Lesson 1: What is Reading?

Definitions of Reading

Among the many definitions of reading that have arisen in recent decades, three prominent ideas emerge as most critical for understanding what "learning to read" means:

  • Reading is a process undertaken to reduce uncertainty about meanings a text conveys.
  • The process results from a negotiation of meaning between the text and its reader.
  • The knowledge, expectations, and strategies a reader uses to uncover textual meaning all play decisive roles way the reader negotiates with the text's meaning.

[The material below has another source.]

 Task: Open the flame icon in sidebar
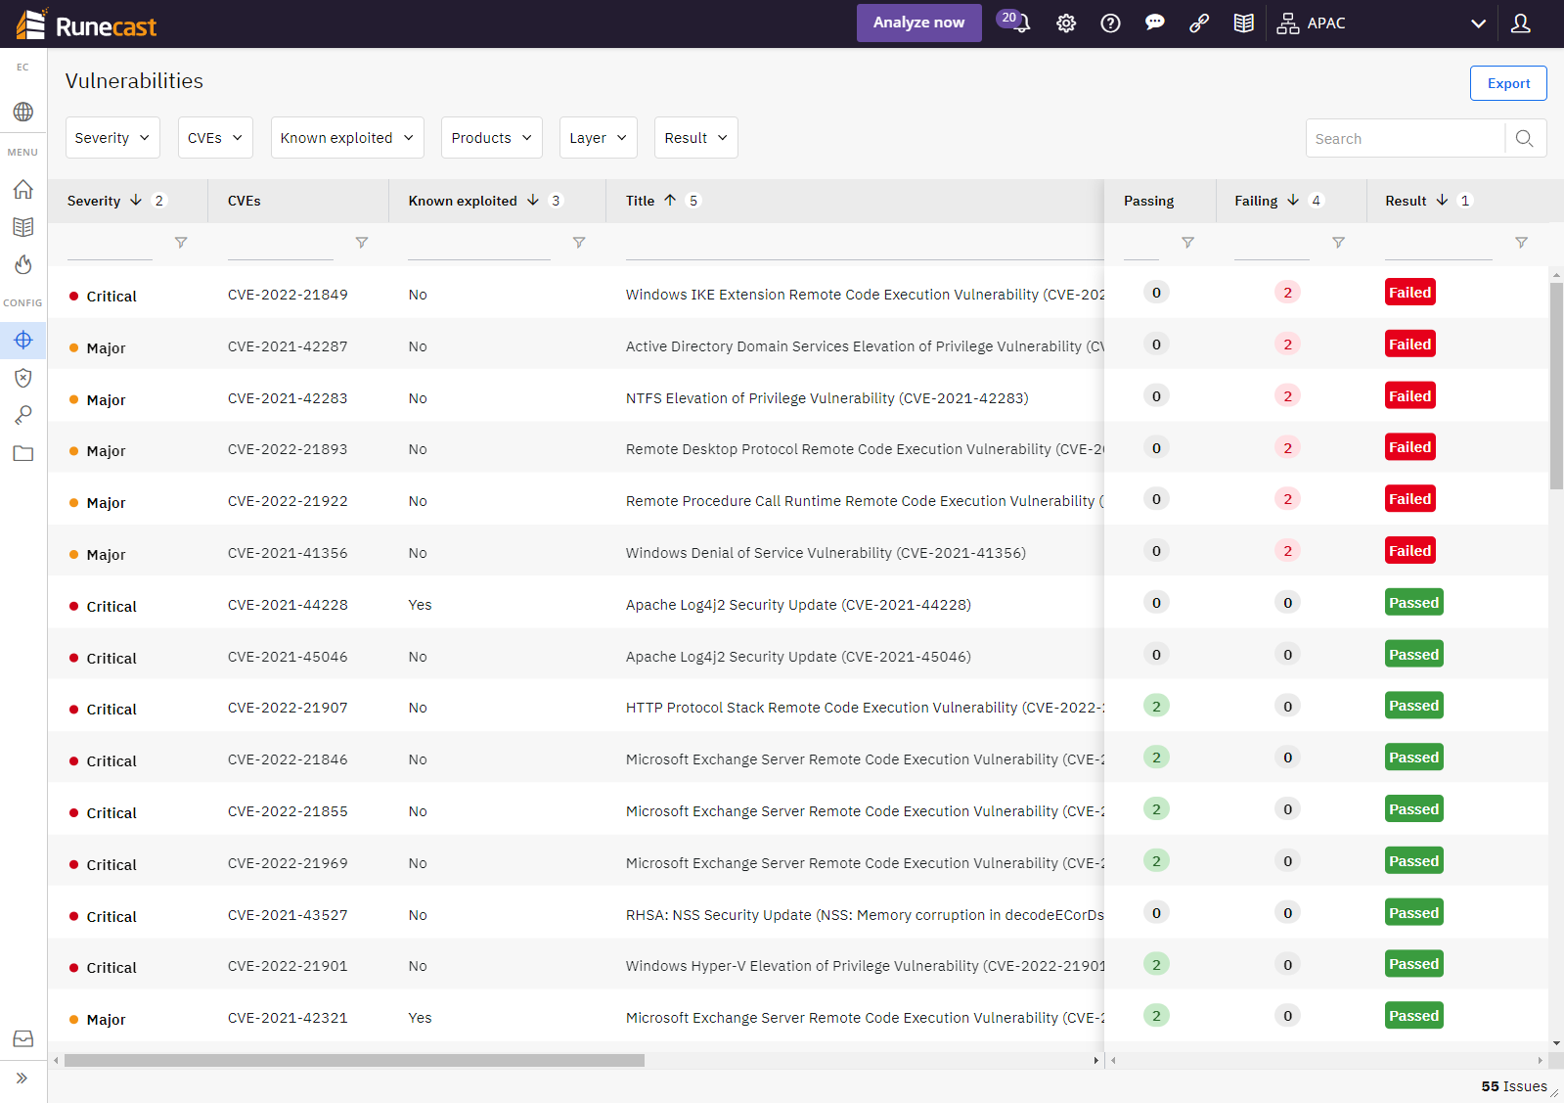point(23,265)
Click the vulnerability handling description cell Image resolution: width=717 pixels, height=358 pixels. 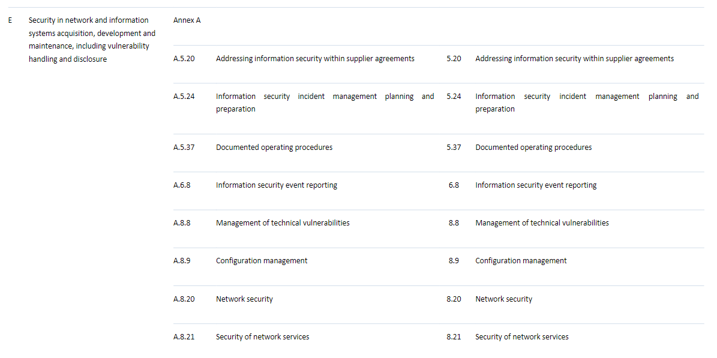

Reading does not draw on one kind of cognitive skill, nor does it have a straightforward outcome—most texts are understood in different ways by different readers.

Background Knowledge

For foreign language learners to read, they have to be prepared to use various abilities and strategies they already possess from their reading experiences in their native language. They will need the knowledge they possess to help orient themselves in the many dimensions of language implicated in any text. Researchers have established that the act of reading is a non-linear process that is recursive and context-dependent. Readers tend to jump ahead or go back to different segments of the text, depending on what they are reading to find out.

Goals

Asking a learner to "read" a text requires that teachers specify a reading goal. One minimal goal is to ask the learner to find particular grammatical constructions or to identify words that relate to particular features or topics of the reading.  But such goals are always only partial. For example, a text also reveals a lot about the readers for which it is written and a lot about subject matter that foreign language learners may or may not know or anticipate.